— MATERIALS PROVIDED —
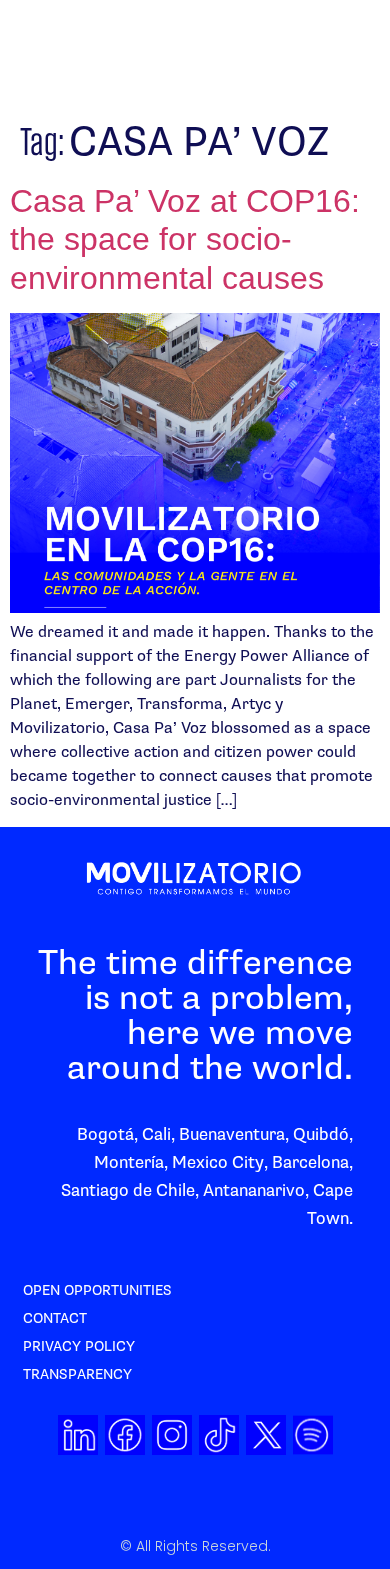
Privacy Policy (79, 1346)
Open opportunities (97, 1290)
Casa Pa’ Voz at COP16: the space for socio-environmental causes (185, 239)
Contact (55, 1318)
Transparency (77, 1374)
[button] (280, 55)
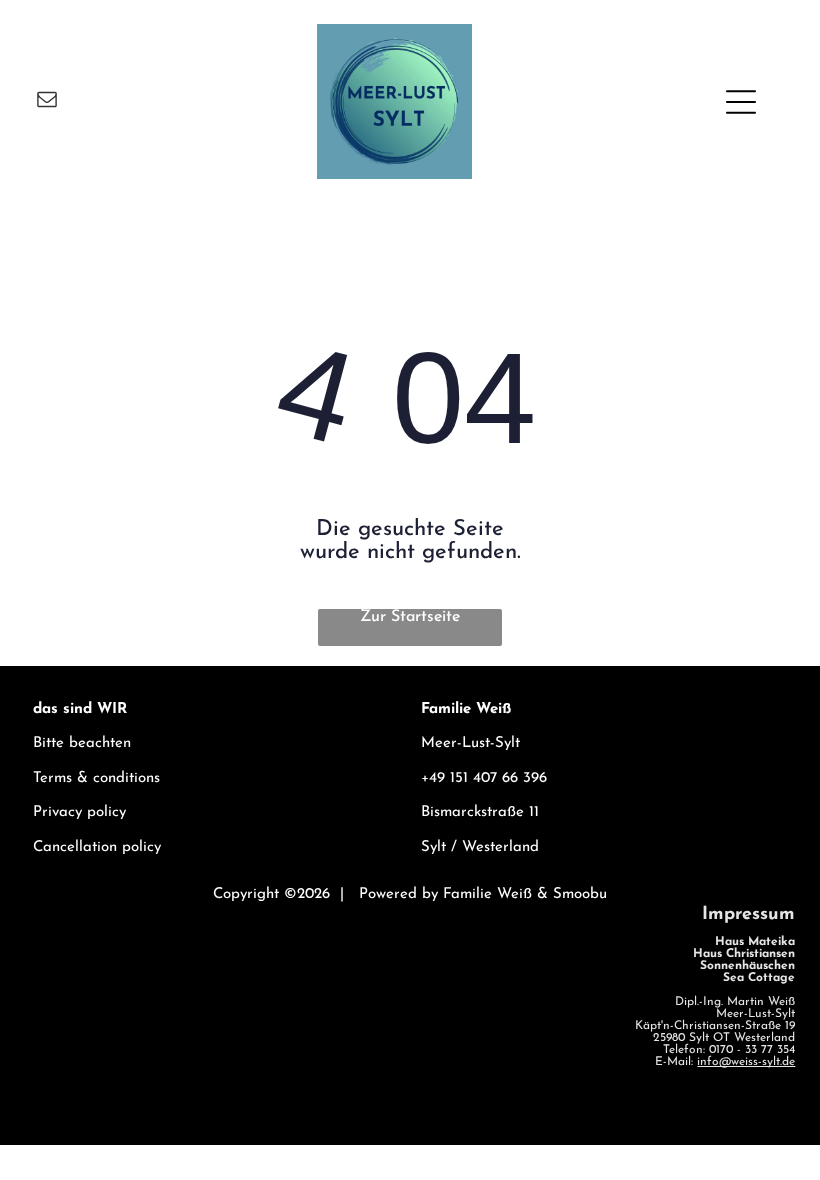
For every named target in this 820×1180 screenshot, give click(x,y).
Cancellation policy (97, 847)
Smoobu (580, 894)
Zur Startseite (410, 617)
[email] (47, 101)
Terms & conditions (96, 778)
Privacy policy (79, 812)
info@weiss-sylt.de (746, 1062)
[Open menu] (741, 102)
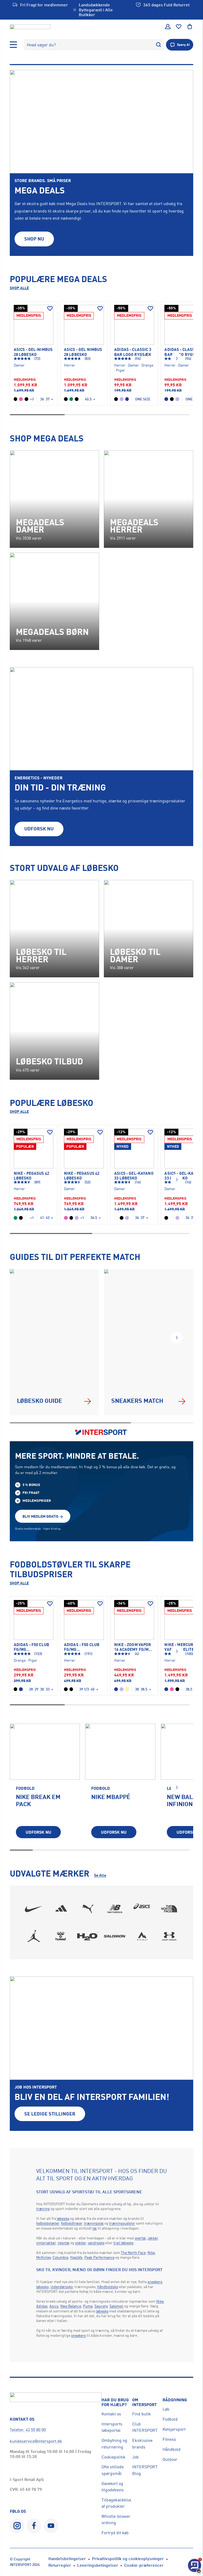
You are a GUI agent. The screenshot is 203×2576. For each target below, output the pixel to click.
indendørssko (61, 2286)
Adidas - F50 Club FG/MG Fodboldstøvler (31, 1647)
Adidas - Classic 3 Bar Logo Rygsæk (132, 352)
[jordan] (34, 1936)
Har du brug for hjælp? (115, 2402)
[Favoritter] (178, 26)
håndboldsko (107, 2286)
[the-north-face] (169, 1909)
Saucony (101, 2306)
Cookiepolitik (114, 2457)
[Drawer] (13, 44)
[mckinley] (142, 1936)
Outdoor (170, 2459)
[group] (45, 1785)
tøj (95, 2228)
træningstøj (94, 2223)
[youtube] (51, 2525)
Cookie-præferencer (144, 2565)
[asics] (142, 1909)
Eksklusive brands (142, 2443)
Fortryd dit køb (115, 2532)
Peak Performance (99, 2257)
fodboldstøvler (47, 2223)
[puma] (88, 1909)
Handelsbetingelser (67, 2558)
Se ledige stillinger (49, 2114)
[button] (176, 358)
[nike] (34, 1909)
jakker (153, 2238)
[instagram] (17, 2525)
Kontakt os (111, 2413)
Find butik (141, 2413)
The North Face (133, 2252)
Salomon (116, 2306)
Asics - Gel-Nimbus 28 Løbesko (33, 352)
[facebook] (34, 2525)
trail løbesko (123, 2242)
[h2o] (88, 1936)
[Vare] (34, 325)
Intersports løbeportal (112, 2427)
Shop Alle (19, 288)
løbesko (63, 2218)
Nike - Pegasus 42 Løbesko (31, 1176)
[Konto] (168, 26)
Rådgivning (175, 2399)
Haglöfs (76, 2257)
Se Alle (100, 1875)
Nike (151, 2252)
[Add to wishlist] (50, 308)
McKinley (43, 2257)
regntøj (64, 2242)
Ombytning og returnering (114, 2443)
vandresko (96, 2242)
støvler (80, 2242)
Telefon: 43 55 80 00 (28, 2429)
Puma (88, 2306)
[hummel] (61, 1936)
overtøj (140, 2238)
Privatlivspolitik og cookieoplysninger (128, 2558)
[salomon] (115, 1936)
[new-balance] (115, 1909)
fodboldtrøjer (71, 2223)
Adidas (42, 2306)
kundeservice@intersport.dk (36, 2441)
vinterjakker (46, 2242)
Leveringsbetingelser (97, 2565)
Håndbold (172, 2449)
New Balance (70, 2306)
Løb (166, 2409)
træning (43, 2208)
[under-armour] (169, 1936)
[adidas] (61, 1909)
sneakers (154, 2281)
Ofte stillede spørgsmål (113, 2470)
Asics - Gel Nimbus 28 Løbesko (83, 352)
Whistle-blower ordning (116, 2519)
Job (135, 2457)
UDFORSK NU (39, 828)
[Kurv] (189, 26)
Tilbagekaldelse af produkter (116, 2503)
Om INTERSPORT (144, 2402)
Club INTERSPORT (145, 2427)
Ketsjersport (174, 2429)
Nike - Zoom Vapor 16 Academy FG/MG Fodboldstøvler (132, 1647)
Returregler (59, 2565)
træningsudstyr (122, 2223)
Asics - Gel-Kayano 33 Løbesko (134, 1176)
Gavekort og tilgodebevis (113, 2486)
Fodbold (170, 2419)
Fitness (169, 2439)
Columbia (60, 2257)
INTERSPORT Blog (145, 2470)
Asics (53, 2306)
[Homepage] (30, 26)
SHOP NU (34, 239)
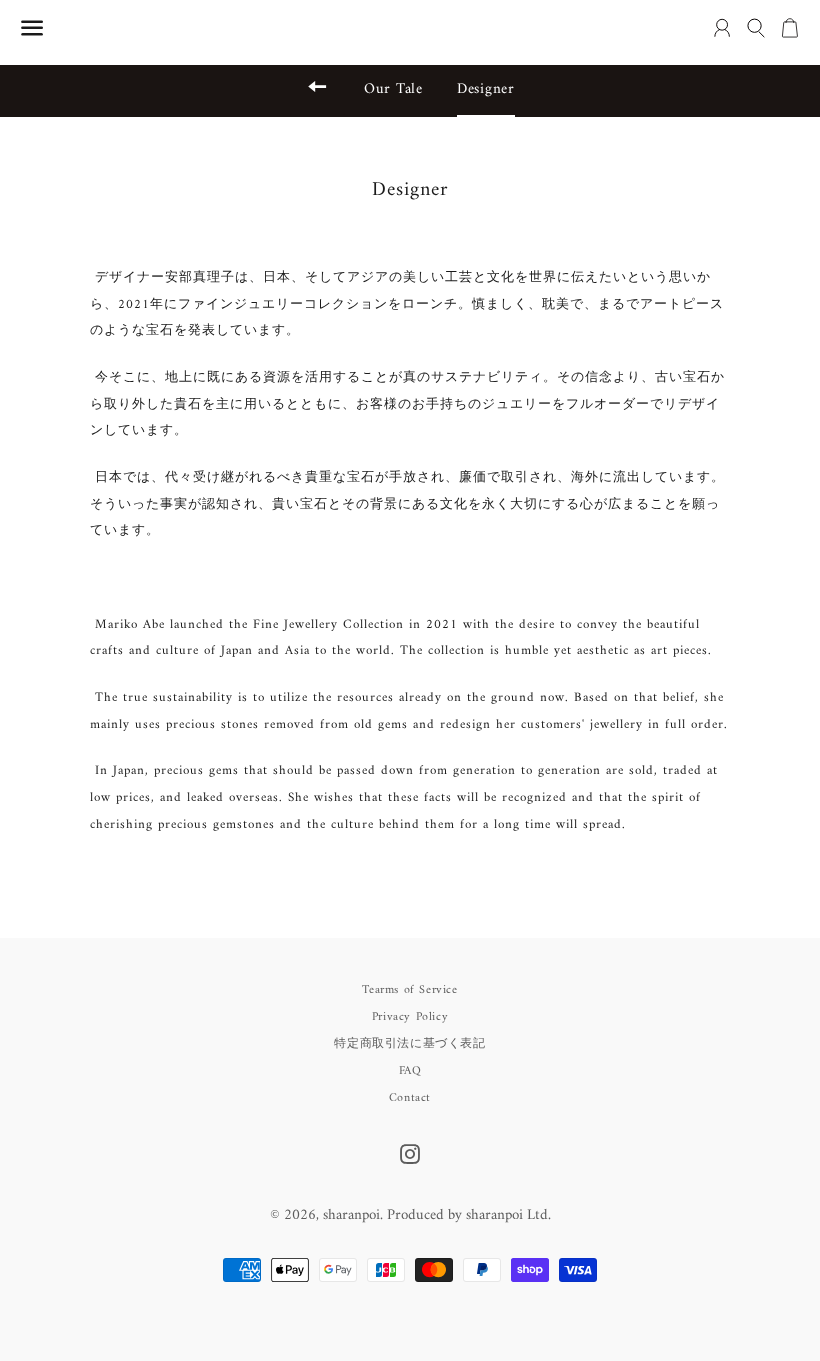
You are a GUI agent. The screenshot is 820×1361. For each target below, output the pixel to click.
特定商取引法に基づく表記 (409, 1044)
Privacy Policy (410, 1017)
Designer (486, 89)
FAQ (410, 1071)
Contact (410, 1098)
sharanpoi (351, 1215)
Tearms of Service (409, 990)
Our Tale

— EXERCISE BRIEF —
Please find each line in the records above that holds the word "Nimbus", and copy it.

— ANSWER BELOW —
Asics - Gel-Nimbus 28 Løbesko (33, 352)
Asics - Gel Nimbus 28 Løbesko (83, 352)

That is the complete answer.